In fact, when I listen to his songs, it's almost too much. If I care to be honest, I'm still affected by his death and find it easier to ignore it and how impactful Lennon was on my life. But as humans tend towards the ritualistic, I too find myself wanting to pay tribute to Lennon each year around this time. To share his songs, to show appreciation for what he gave us musically, and to acknowledge his importance to me, especially growing up in the cultural vacuum that was the San Fernando Valley in the late 60's-early 70's.
First up is Tomorrow Never Knows. Lennon said he took one of Ringo's famous malapropisms for the title, to take the edge off the heavy philosophical lyrics. It was unique for its time, a song played in just one chord, psychedelic and trippy.
Next is In My Life. Lennon could be deadly serious, sarcastic and cutting, so for him to write such a positive, upbeat song makes it that much more meaningful.
Lennon's voice is so ... haunting is the only word. He conveyed so much with his phrasing and his voice is a key element to the effect that A Day in the Life has. The way he sustains the notes, the soft vibrato, the gentleness of the vocal contrasting with the harsh lyrics...just breathtaking. This is a beautiful fan video made to mark what would have been John's 70th birthday last year.
I think Lennon's voice is so under-appreciated. This song, You've Got to Hide Your Love Away, is another example of his pouring so much emotion into his vocals. Right in the middle of the silly, funny movie "Help!" you find this song full of recrimination and hopelessness. The growl when he sings "Hey" still gets to me. This was the precursor to the similarly dejected Jealous Guy.
I"m including Nowhere Man primarily for the chorus. When he sings those six notes "nowhere man, please listen" his voice is just so pure and gentle. Every time I hear those notes, it's just such a sad, plaintive sound, it just tugs at my heart. How he managed to make something so simple sound so moving, is a mystery. I don't get why it works, and why more complicated melodies may not have the same effect. But it was interesting to see that Lennon came up with the song after struggling for some time to write another song for "Rubber Soul." As he told an interviewer, "I'd spent five hours that morning trying to write a song that was meaningful and good, and I finally gave up and lay down. Then 'Nowhere Man' came, words and music, the whole damn thing as I lay down." It's amazing how the creative process works.
Finally, Across the Universe. This song is so intoxicating. While not my favorite vocal, it has some of my favorite lyrics. In fact, in an interview Lennon discussed problems during the recording of the song, which shed a light on the tension between Lennon and McCartney that lead to the band's break up. He told another interviewer, though, that he was proud of the lyrics. "It's one of the best lyrics I've written. In fact, it could be the best."
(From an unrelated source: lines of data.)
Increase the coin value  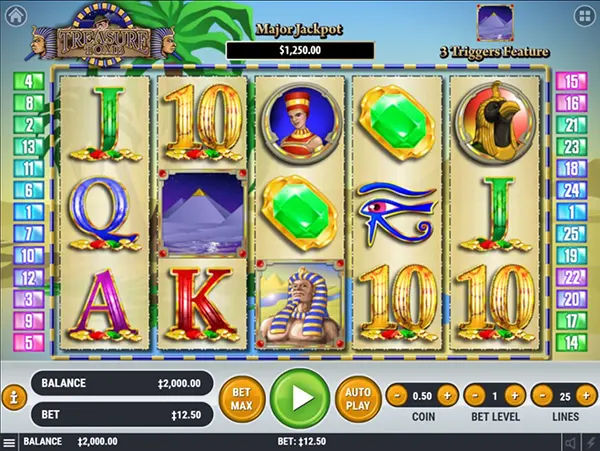(x=446, y=394)
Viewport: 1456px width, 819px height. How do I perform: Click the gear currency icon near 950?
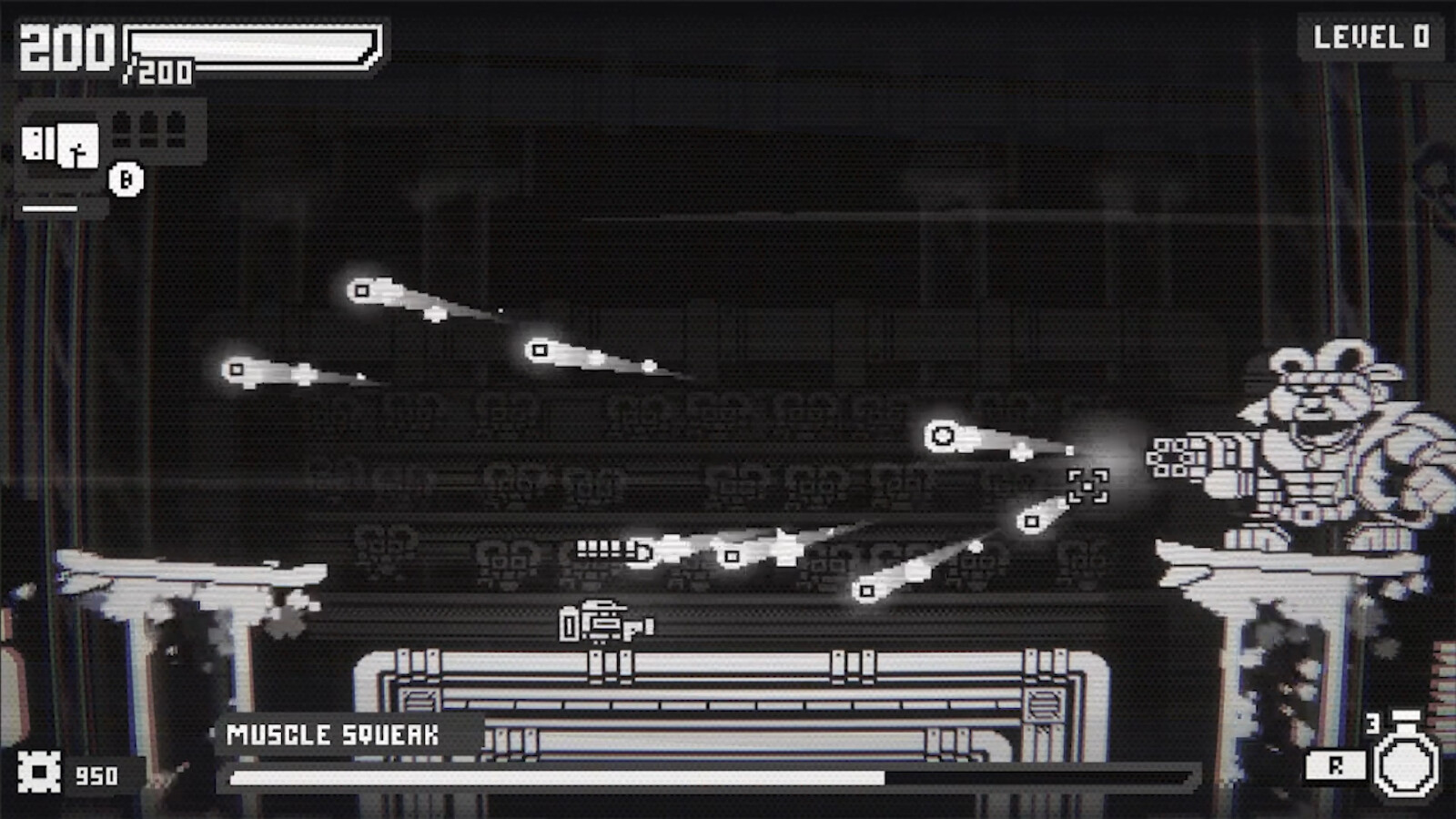pos(41,772)
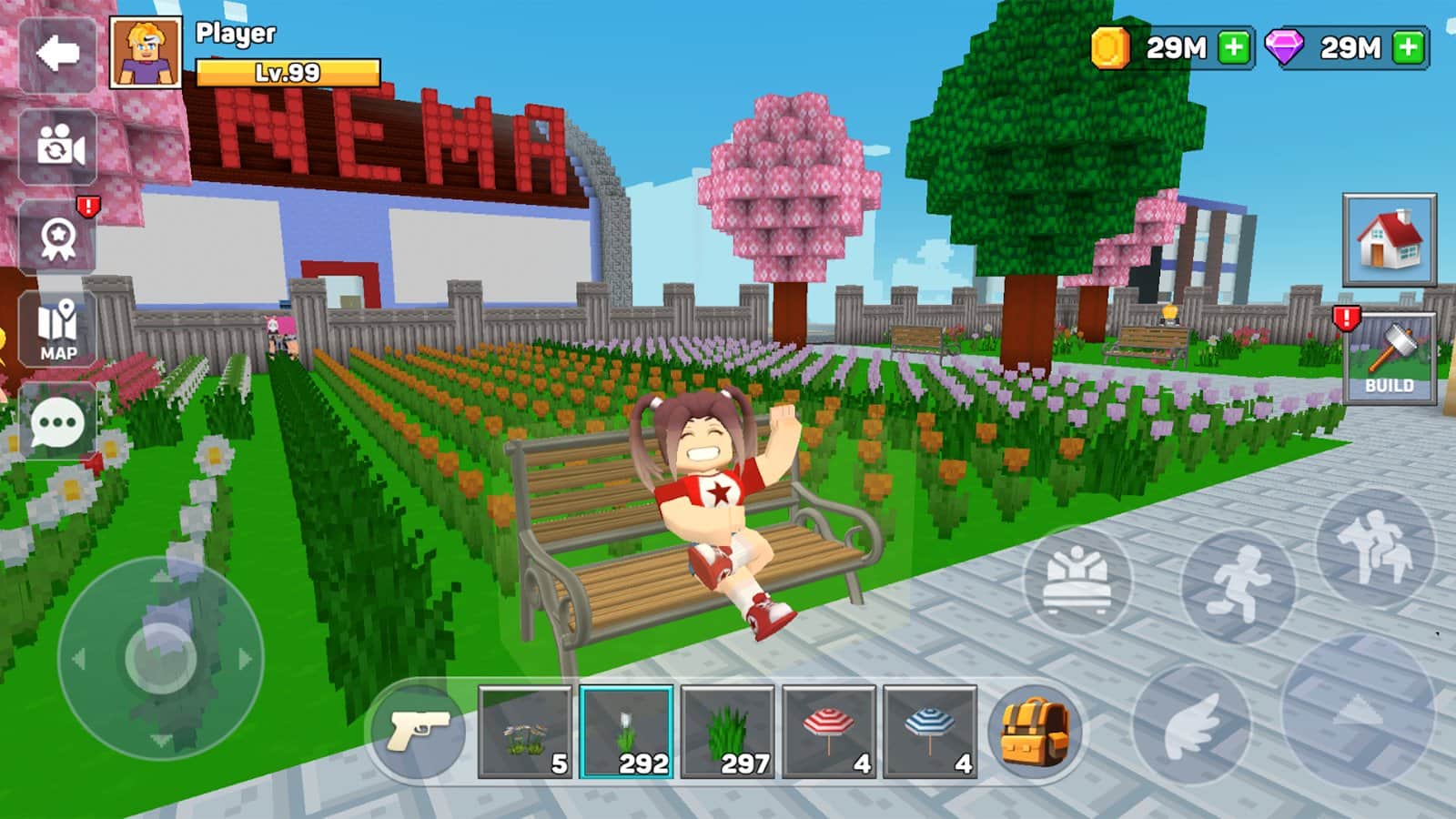Open the orange backpack inventory
The image size is (1456, 819).
(1035, 733)
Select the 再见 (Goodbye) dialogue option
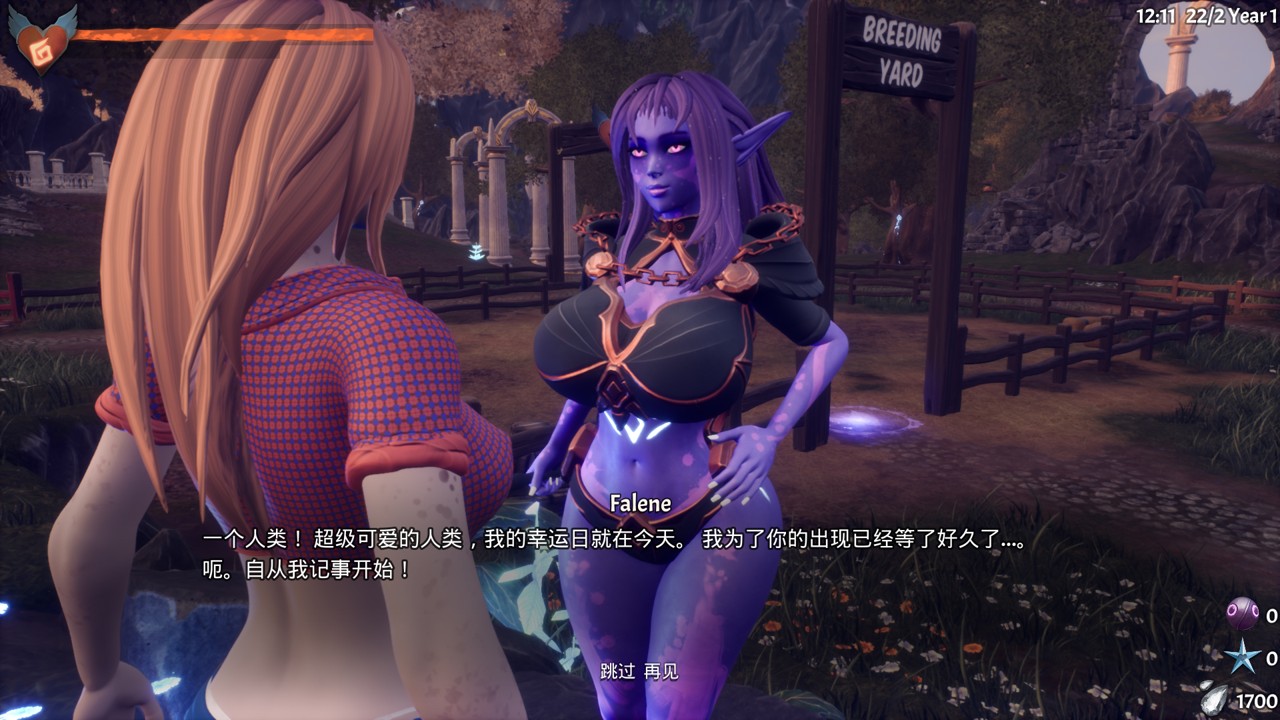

I wrote this last year on what would have been John's 70th birthday. There were a couple songs mentioned then that I included now, but the focus was more on John's solo work and the impact he has made on many generations to come. The word genius is tossed around way too much, but if anyone deserves that label, it is Lennon: http://burnthismedia.blogspot.com/2010/10/imagine-john-lennon-at-70.html
I wrote two months later on the twentieth anniversary of John's death, the focus on John's last album. I think I'm making progress as I can listen to today's song with more joy than sadness: http://burnthismedia.blogspot.com/2010/12/john-lennon-10-9-40-12-8-80.html.
I'll try not to be glum today and focus on the music and the lyrics and the memories. So many good memories.